Pada perdagangan Senin, IHSG melonjak sekitar 3 persen atau naik 180 poin ke level 6.188. Di saat yang sama, rupiah menguat 100 poin menjadi Rp17.760 per dolar AS. Penguatan tersebut memunculkan optimisme baru di kalangan pelaku pasar mengenai arah ekonomi domestik dalam beberapa bulan mendatang.
Pengamat pasar keuangan Ibrahim Assuaibi menilai sentimen positif datang dari meredanya ketegangan geopolitik antara Amerika Serikat dan Iran. Rencana penandatanganan nota kesepahaman damai antara kedua negara dinilai memberikan harapan terhadap stabilitas jalur perdagangan energi global, khususnya di Selat Hormuz.
Menurut Ibrahim, terbukanya kembali akses pelayaran di kawasan tersebut berkontribusi terhadap penurunan harga minyak dunia. Kondisi itu memberi dampak positif bagi negara pengimpor minyak seperti Indonesia karena berpotensi mengurangi tekanan terhadap neraca perdagangan dan nilai tukar rupiah.

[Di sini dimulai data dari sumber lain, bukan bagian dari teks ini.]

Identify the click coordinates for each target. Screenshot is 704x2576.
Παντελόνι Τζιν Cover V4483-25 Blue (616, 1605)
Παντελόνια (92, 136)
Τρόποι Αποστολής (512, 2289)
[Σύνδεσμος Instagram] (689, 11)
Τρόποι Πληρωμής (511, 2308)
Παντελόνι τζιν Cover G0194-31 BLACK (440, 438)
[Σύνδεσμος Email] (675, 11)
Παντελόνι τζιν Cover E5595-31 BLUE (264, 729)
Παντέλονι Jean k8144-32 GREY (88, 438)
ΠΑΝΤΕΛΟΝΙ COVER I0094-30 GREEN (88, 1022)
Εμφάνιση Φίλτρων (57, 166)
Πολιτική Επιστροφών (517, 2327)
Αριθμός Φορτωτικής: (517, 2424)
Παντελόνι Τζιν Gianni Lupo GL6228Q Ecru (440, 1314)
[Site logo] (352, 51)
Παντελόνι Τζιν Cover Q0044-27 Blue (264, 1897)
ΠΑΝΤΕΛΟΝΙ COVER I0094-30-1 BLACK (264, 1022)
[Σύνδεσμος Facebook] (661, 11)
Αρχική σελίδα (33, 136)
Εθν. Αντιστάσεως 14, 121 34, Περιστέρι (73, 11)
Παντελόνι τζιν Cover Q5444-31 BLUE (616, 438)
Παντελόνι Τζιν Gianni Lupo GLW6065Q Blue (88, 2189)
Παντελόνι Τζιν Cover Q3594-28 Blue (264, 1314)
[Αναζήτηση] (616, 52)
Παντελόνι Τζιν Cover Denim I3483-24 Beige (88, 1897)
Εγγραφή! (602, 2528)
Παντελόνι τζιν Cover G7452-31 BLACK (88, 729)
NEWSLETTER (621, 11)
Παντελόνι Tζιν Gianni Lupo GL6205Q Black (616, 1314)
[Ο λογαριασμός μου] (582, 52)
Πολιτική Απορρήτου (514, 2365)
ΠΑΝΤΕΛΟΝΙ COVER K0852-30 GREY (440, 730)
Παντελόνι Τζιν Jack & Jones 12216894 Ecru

Selain itu, penguatan pasar saham global juga turut mendukung kenaikan IHSG. Bursa saham di Amerika Serikat, Eropa, dan Asia dilaporkan bergerak positif sehingga meningkatkan kepercayaan investor terhadap aset berisiko, termasuk di Indonesia.
Ibrahim menilai peluang penguatan rupiah dan IHSG masih terbuka apabila harga minyak dunia terus bergerak turun. Dengan asumsi harga minyak dalam Anggaran Pendapatan dan Belanja Negara (APBN) 2026 berada di kisaran US$70 per barel, penurunan harga di bawah level tersebut dinilai dapat menjadi sentimen positif tambahan bagi ekonomi nasional.
Sementara itu, Ekonom Center of Reform on Economics (CORE) Indonesia Yusuf Rendy Manilet berpandangan bahwa penguatan saat ini lebih tepat disebut sebagai fase stabilisasi pasar dibanding sinyal pemulihan yang telah terkonfirmasi sepenuhnya.
Menurut Yusuf, selain meredanya risiko global, kebijakan Bank Indonesia yang mempertahankan daya tarik aset rupiah melalui suku bunga juga turut membantu meningkatkan kepercayaan investor. Namun, ia mengingatkan bahwa pasar masih membutuhkan aliran modal asing yang lebih konsisten untuk membentuk tren penguatan jangka panjang.
Ia menilai sejumlah agenda penting dalam beberapa pekan ke depan masih akan memengaruhi arah pasar, mulai dari keputusan suku bunga bank sentral Amerika Serikat, evaluasi MSCI, rapat Dewan Gubernur Bank Indonesia, hingga penilaian lembaga pemeringkat internasional terhadap kondisi ekonomi Indonesia.
Karena itu, pergerakan rupiah dan IHSG dalam satu hingga dua bulan mendatang akan menjadi indikator penting untuk menentukan apakah penguatan saat ini merupakan awal pemulihan yang berkelanjutan atau sekadar respons sementara terhadap membaiknya sentimen global.